# Homework Help: Expressions of integers

1. Jan 19, 2008

### ehrenfest

[SOLVED] expressions of integers

1. The problem statement, all variables and given/known data
Let n be a positive integer. How many ways can you express a as the sum of positive integers? Order of addition does not matter.

EDIT: change "a" to "n" in the second sentence
2. Relevant equations

3. The attempt at a solution
Let f(x) be the function that gives the number of ways you can express x as the sum of positive integers?
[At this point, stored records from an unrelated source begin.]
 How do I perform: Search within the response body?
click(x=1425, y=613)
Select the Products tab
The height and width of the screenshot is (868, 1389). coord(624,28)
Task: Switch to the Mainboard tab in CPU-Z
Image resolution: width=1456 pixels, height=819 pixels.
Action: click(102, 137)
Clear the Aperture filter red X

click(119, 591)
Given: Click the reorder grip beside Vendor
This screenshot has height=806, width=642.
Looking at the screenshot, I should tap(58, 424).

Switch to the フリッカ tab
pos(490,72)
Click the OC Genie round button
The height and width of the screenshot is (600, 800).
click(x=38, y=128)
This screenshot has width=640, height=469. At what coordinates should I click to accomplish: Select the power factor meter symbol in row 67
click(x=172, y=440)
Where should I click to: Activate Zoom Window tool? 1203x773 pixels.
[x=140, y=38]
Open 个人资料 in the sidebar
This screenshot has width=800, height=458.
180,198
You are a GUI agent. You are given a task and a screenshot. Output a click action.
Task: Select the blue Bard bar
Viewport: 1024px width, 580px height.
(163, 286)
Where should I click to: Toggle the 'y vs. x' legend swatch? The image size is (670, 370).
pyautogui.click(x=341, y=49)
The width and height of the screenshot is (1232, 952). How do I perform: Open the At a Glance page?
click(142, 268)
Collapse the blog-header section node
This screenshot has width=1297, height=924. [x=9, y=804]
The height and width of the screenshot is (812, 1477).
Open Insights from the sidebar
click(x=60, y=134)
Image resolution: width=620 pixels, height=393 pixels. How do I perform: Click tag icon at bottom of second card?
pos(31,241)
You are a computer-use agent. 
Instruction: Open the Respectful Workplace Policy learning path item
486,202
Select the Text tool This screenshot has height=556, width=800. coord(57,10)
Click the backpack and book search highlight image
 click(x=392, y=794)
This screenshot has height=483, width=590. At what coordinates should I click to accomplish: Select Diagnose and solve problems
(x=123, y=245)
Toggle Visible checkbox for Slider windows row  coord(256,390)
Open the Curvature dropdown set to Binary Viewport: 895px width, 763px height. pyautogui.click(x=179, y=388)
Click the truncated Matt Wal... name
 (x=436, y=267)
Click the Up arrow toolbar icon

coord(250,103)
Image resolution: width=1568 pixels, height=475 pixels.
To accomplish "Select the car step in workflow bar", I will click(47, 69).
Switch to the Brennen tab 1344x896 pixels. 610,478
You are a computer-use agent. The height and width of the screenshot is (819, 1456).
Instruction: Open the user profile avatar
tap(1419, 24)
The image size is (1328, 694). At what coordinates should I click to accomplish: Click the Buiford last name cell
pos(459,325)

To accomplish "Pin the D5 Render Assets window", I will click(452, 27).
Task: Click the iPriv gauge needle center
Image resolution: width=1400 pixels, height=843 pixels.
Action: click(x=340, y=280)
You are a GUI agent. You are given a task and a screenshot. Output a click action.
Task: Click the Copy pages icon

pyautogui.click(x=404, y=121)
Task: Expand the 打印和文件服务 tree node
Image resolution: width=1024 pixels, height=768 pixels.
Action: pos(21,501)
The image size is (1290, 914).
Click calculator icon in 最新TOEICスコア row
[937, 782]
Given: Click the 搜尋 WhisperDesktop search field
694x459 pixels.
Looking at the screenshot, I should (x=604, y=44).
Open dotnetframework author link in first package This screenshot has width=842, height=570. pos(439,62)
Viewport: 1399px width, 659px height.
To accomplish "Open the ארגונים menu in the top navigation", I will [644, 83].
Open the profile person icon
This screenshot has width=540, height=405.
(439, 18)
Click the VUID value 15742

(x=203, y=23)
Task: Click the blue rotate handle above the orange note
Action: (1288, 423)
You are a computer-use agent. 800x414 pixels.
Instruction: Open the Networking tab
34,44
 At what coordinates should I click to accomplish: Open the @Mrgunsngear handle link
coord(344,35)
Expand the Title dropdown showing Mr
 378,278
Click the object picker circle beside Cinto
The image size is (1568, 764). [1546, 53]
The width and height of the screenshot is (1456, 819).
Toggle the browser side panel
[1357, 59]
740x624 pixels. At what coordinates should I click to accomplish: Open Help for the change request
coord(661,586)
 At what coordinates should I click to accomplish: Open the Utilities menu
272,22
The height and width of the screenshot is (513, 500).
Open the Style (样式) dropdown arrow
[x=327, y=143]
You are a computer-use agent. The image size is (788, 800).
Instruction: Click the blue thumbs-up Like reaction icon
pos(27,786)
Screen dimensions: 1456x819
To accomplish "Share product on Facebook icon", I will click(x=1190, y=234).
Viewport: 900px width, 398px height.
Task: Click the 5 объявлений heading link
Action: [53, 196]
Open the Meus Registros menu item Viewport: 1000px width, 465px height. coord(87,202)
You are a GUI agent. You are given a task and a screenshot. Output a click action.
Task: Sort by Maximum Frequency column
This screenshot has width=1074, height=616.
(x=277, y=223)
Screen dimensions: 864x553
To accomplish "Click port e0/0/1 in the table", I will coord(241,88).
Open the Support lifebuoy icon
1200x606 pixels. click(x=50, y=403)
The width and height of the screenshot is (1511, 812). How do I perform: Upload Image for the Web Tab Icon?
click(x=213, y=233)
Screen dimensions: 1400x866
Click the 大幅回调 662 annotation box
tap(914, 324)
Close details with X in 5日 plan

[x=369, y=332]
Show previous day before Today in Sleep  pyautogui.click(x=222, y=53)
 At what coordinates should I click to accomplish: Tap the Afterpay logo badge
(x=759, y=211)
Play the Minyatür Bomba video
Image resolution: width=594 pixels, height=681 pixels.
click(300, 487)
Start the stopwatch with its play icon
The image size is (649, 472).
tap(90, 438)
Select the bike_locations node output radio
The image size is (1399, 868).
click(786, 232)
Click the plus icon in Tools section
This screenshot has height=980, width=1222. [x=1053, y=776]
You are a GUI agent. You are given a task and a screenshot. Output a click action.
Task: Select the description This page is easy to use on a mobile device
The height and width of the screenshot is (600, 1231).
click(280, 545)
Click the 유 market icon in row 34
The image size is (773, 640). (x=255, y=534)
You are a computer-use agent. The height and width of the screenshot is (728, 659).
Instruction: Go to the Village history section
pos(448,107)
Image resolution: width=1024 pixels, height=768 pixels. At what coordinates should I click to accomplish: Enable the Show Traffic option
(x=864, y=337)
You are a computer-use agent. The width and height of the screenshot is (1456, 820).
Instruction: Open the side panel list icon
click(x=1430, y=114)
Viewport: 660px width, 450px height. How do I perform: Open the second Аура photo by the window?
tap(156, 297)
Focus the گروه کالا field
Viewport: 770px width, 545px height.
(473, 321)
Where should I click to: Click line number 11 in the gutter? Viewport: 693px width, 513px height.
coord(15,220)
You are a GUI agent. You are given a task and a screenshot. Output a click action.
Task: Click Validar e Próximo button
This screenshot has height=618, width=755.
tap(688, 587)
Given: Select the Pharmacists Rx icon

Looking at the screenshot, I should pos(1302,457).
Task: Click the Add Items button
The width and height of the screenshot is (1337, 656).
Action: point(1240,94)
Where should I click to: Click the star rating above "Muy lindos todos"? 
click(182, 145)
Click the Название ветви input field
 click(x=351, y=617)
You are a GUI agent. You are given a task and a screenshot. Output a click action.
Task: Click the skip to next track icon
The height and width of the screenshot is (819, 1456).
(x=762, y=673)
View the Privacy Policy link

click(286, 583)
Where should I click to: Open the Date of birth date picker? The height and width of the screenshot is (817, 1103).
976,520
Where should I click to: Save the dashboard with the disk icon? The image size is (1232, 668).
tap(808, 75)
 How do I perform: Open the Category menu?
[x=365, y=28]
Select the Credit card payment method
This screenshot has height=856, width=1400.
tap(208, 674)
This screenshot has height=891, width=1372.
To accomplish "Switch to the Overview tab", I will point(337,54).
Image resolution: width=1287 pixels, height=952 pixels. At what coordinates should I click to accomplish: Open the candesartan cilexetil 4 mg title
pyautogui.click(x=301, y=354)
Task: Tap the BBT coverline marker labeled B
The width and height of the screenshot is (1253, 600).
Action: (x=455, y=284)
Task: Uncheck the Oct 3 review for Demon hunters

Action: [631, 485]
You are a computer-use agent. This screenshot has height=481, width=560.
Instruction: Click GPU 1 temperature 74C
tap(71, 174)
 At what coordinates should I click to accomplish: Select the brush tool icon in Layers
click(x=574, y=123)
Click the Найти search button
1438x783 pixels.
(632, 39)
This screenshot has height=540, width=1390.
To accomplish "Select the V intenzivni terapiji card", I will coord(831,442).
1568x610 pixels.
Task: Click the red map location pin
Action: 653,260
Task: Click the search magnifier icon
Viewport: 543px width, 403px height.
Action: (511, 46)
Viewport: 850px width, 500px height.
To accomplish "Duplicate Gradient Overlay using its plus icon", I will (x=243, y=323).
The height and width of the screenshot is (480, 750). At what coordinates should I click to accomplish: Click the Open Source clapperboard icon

Order of addition does not matter.
f(1)=1
f(2)=2
f(3)=3
f(4)=5
f(5)=7

I do not see the pattern. I was hoping for Fibonacci numbers...

Last edited: Jan 19, 2008
2. Jan 19, 2008

### EnumaElish

How is n related to a?

3. Jan 19, 2008

### morphism

Assuming that 'a' is an 'n', then the OP should read up on the partition function.

4. Jan 19, 2008

### HallsofIvy

looks to me like a recursive formula. "2" can be written as a sum of integers just one way: 1+ 1. Obviously 3 can be written 2+ 1 or 1+ 2 and then the 2 in that can be written in one way: 2+ 2(1)= 4. 3 can be written is 3+ 1 and 1+ 3 and, in addition to that 3 can be written if 4 ways: 2+ 2(4)= 10. In general, if k can be written in n(k) ways, then k+ 1 can be written as (k)+ 1 or 1+ (k), which is 2 ways and then the (k) can be written in n(k) ways: n(k+1)= 2+ 2n(k). Once you found the formula from that you can prove it by induction.

5. Jan 19, 2008

### morphism

That misses some of the partitions, e.g. 4=2+2 cannot be obtained from the partitions of 3. Also, judging by the OP's calculations, I don't think he's paying attention to the order of the terms in the partition, i.e. 1+(k) and (k)+1 count as one.

As far as I'm aware, there is no nice closed form for the partition function in general, although there are formulas for particular types of partitions. A good way to work with partitions is via generating series (a good book on these matters is Generatingfunctionology, available for free online). For example, here's an expression due to Euler (IIRC):

$$\sum_{n \geq 0} f(n) x^n = \prod_{n \geq 1} \frac{1}{(1-x^n)}$$

6. Jan 19, 2008

### ehrenfest

No wonder I was having trouble with it.